Hovering over a sender’s email address or a link in an email can help you see whether the address or URL looks legitimate, but it’s easy to miss the subtle differences. To be safe, open a new browser tab and go to the company’s website yourself – don’t copy the link from the email. Then log in or call customer service to see what’s going on with your account.

• Update your software. Bad actors steadily find new ways to attack computers, phones and applications with malicious software that can spy on you, slow down your computer, corrupt or delete files, or even take control of a device. Keeping your system software updated gives you the latest protections.

• Opt for extra protection. Using an antivirus program on software can also help keep your devices clear of malware. Windows 10 has built-in antivirus protection called Microsoft Defender Antivirus or Windows Security. Macs come with firewalls you can turn on which can block traffic from dangerous site.

Recommended free antivirus software options include Avira Free Security Suite and Kaspersky Security Cloud Free for Windows, and AVG Antivirus for Mac. These have enough protection for most people, but paid versions offer some extra features.

• Back up your files. Many of us store cherished photos and important information on our phones and computers. But those files are at risk if our devices break or get lost, stolen or damaged by malware. You can rest easier if you back up (make copies) of your files.

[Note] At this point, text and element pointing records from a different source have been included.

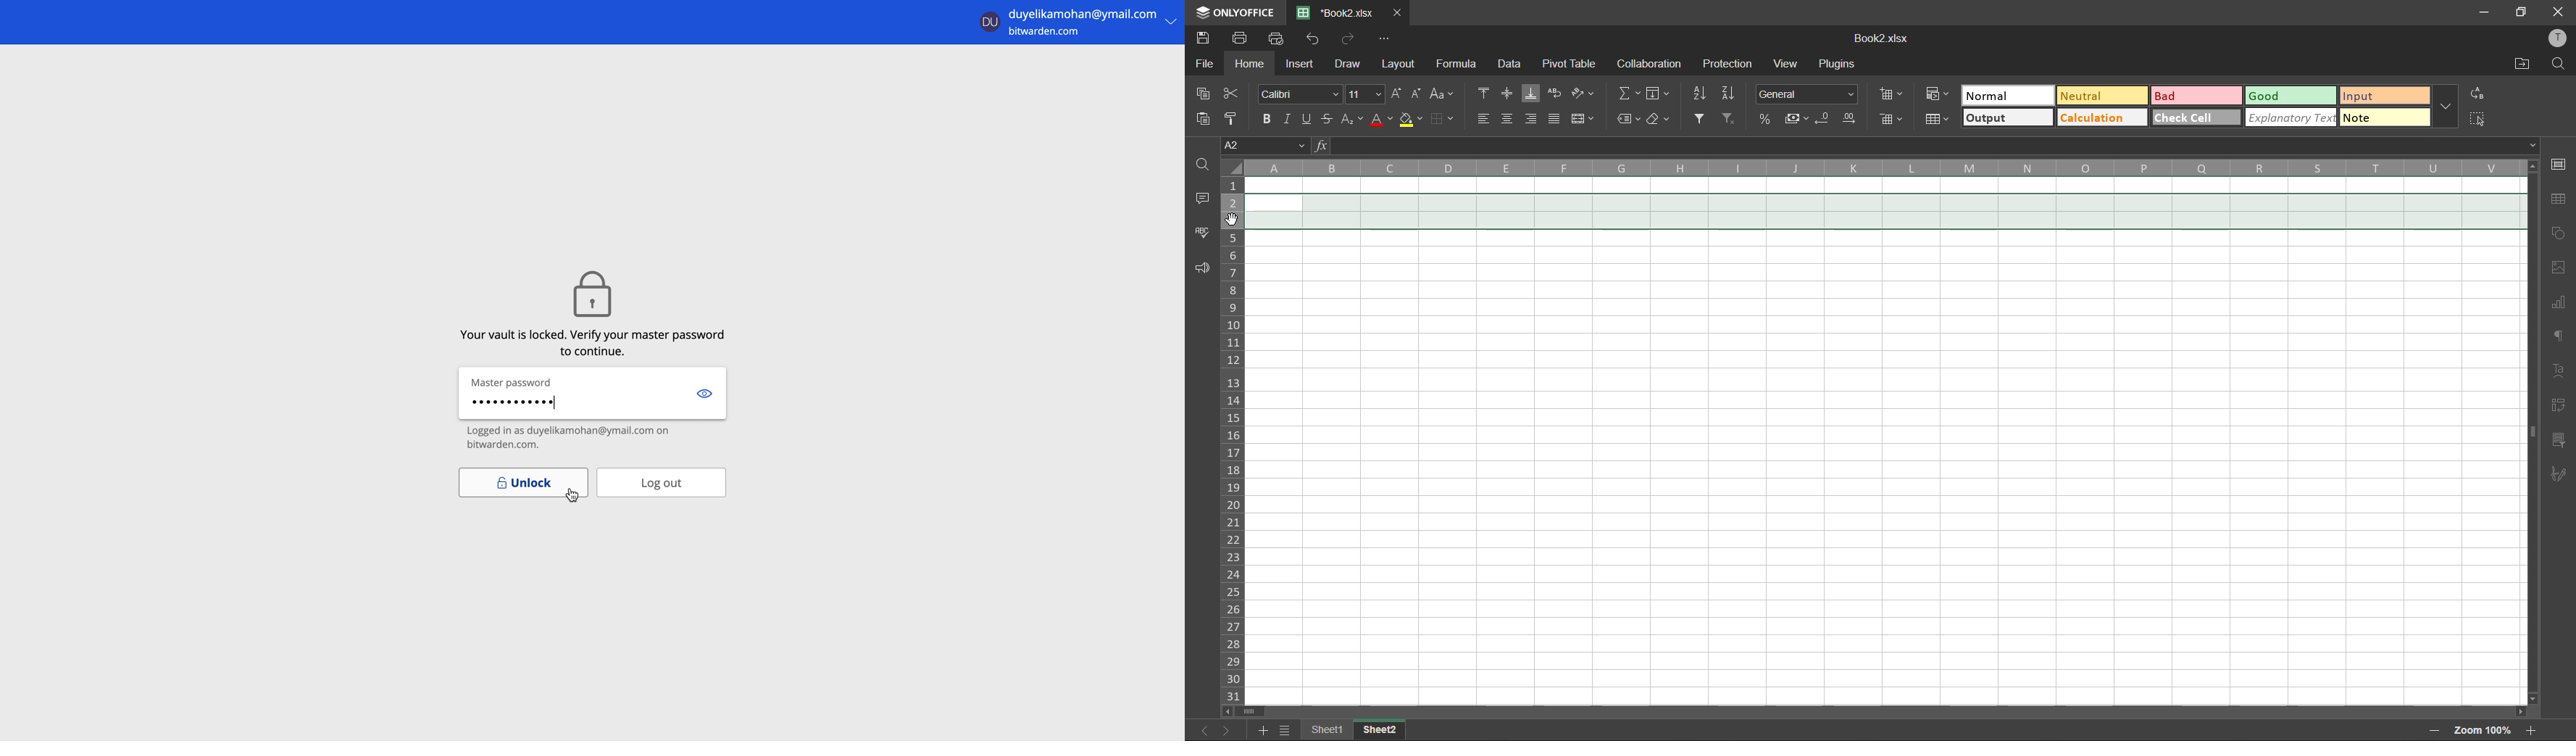  I want to click on zoom in, so click(2530, 729).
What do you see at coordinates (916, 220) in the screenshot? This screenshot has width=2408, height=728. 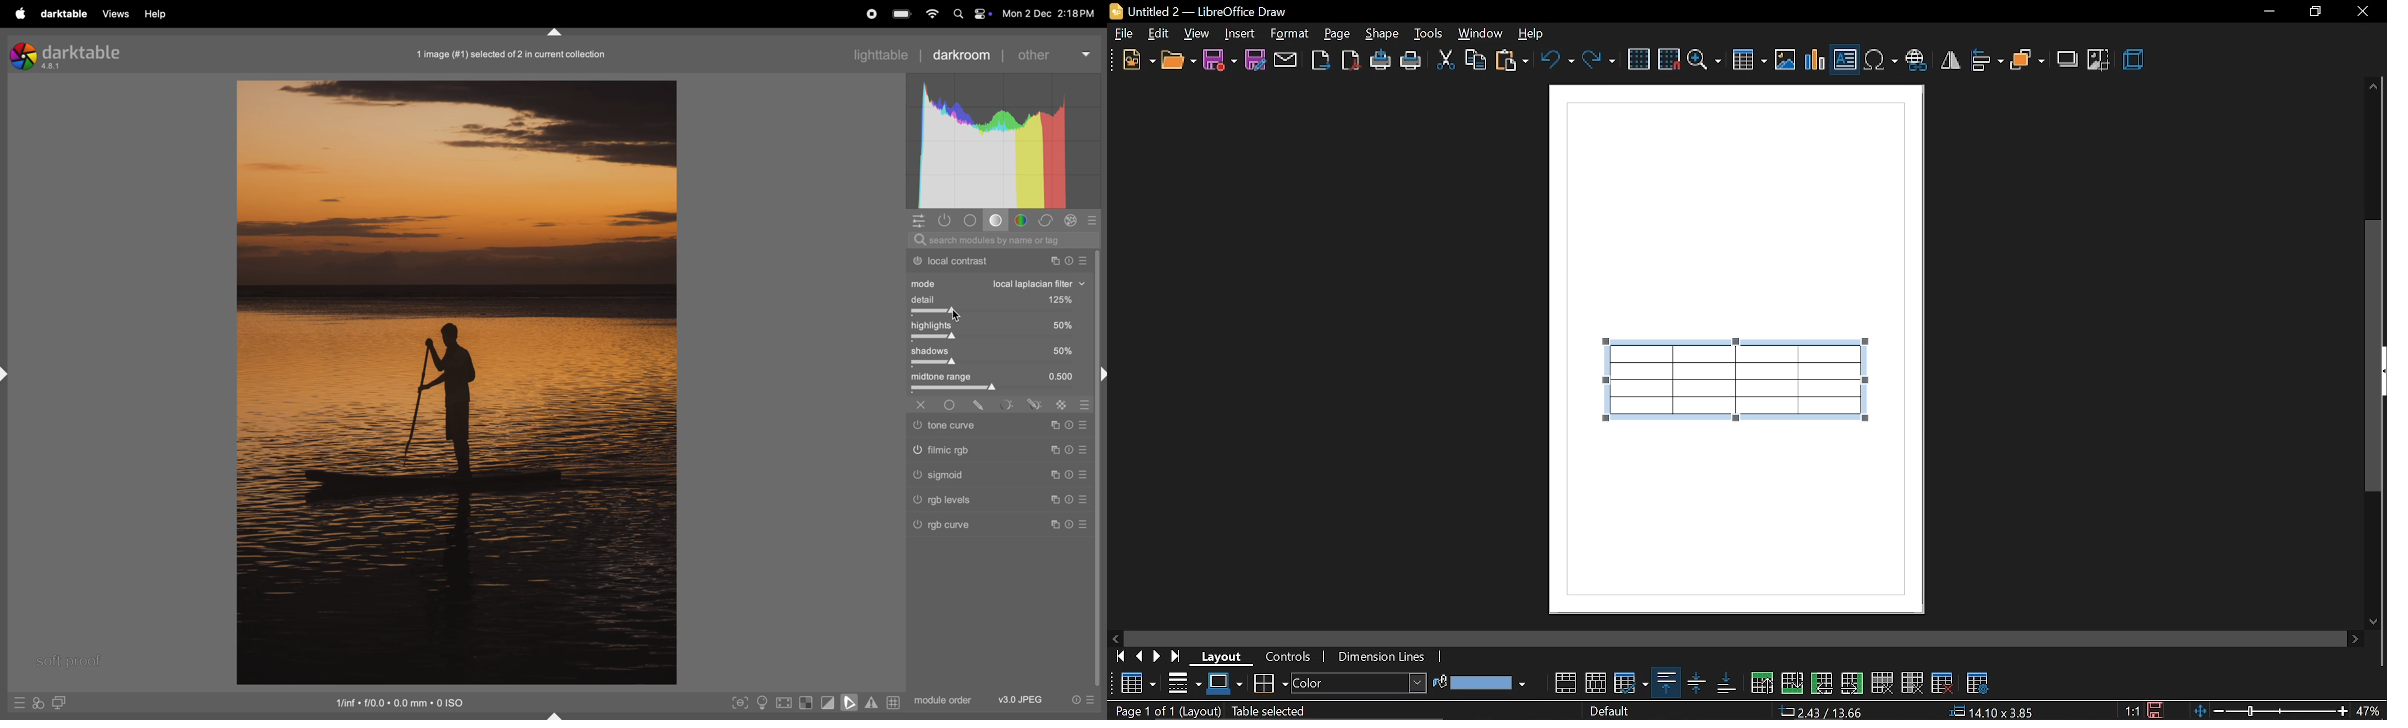 I see `quick access panel` at bounding box center [916, 220].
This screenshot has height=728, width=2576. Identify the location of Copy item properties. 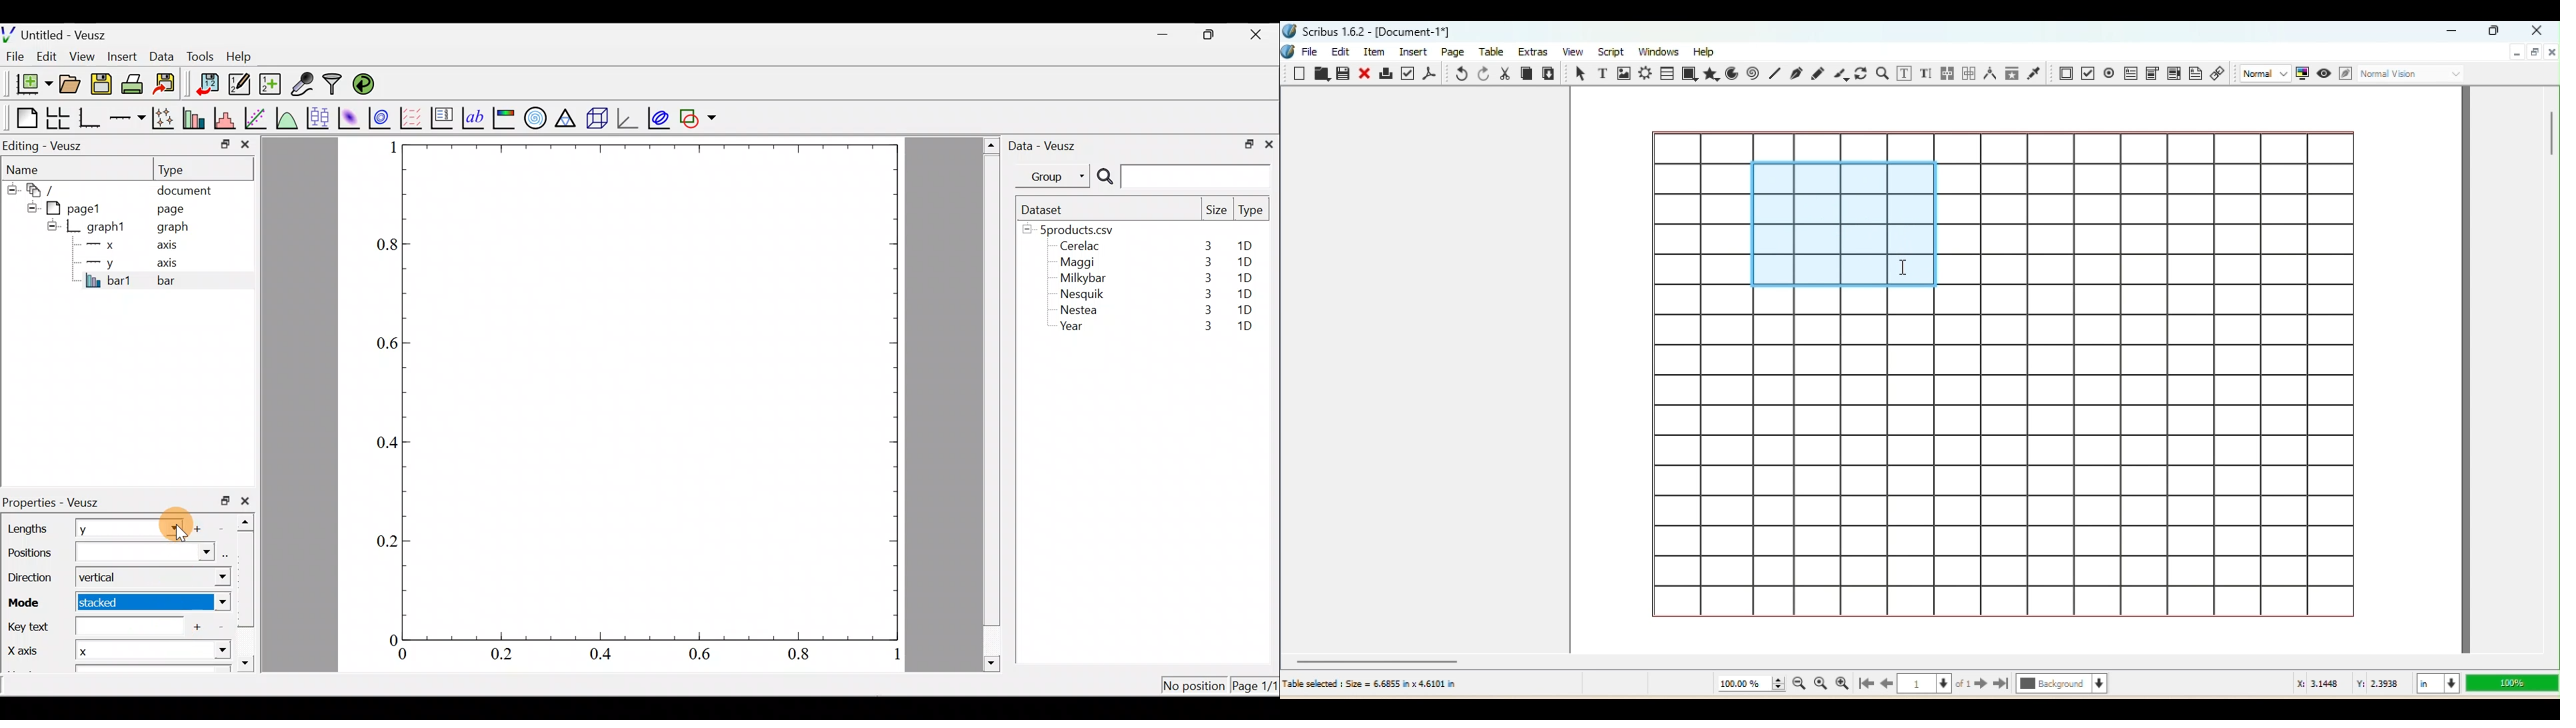
(2012, 74).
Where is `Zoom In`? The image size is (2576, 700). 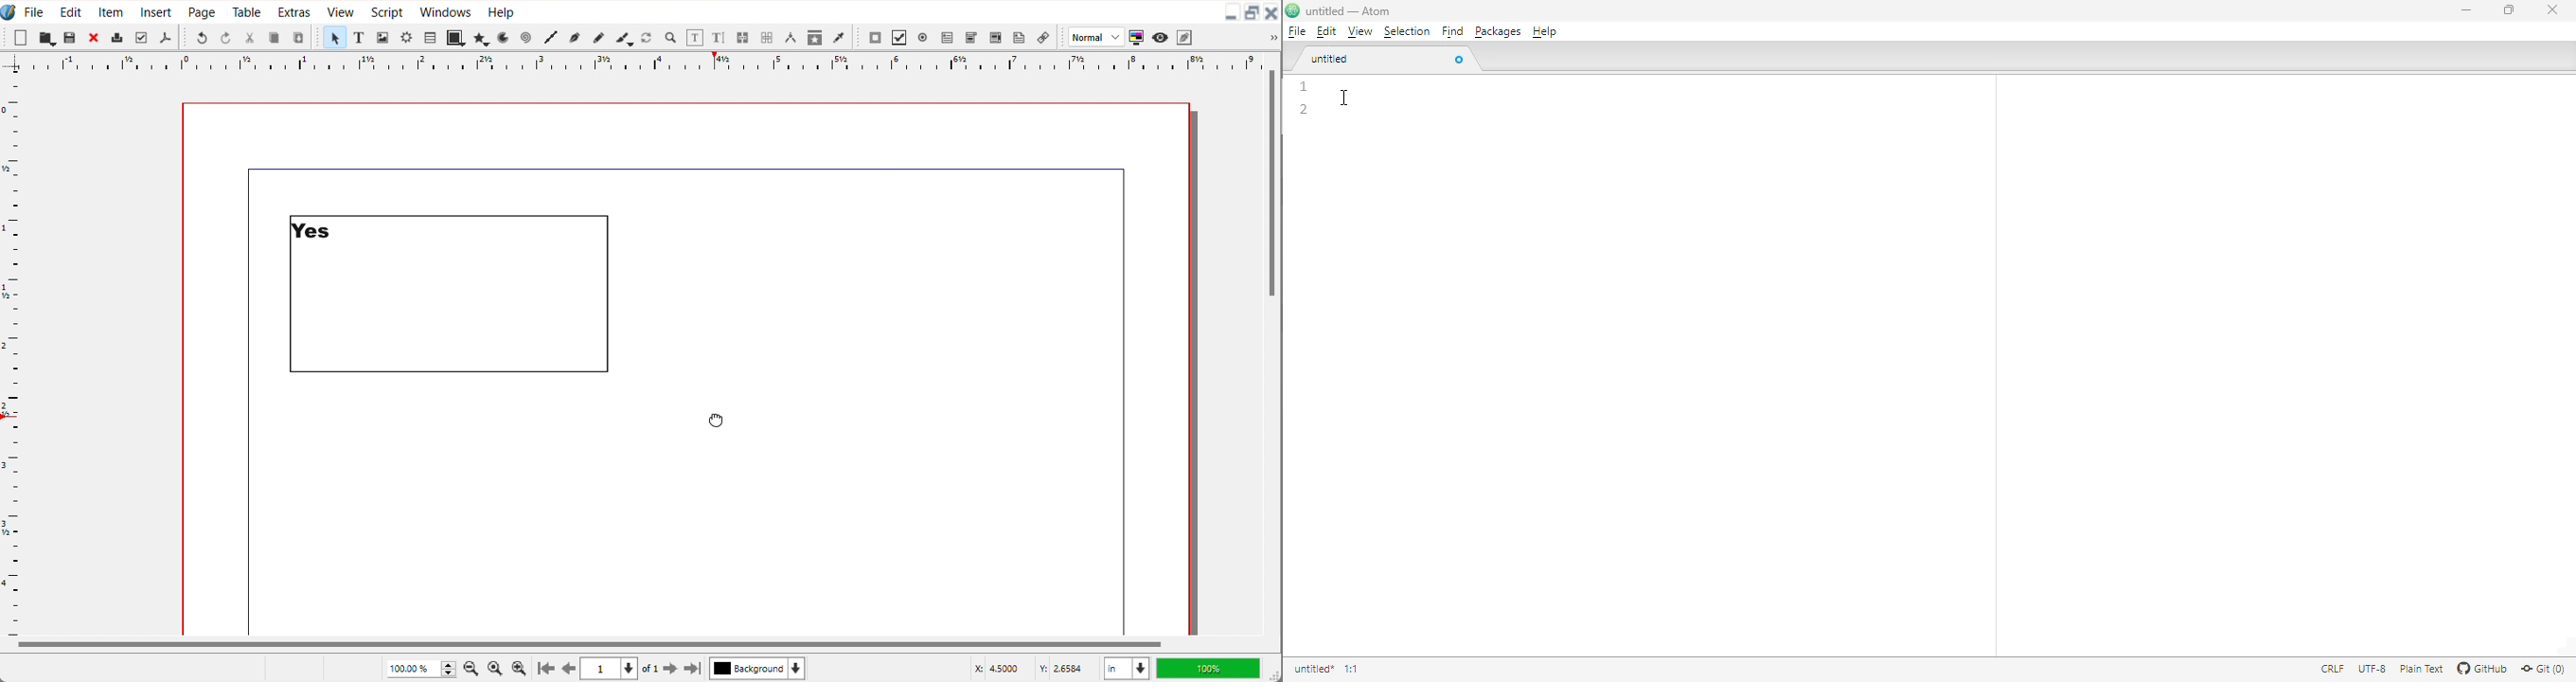
Zoom In is located at coordinates (520, 668).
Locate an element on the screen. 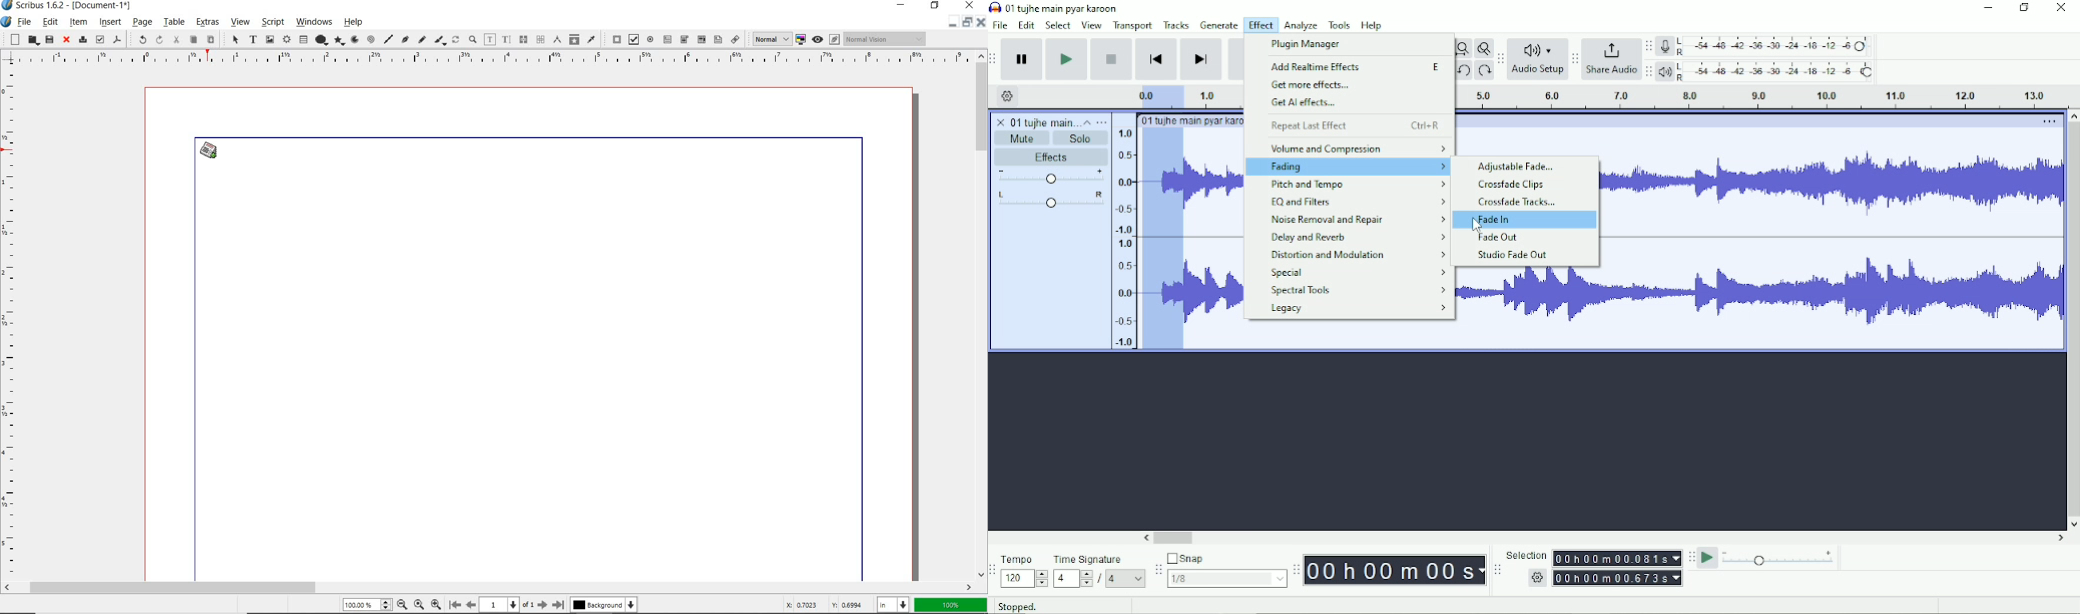 The width and height of the screenshot is (2100, 616). Horizontal scrollbar is located at coordinates (1605, 539).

Search for File History on a Windows 10 computer or Time Machine on a Mac. Once there, you can set up automatic backups, copying your files to an external drive in your home. You might also consider an online service, such as Apple iCloud or Google Drive, as an alternative or complement to local backups. With a smart phone, you can plug it into your computer and back the data up there or have it back up to the cloud.

These are just a few of the ways you can make your online life more secure. You can also find plenty of tips by searching the internet for ideas.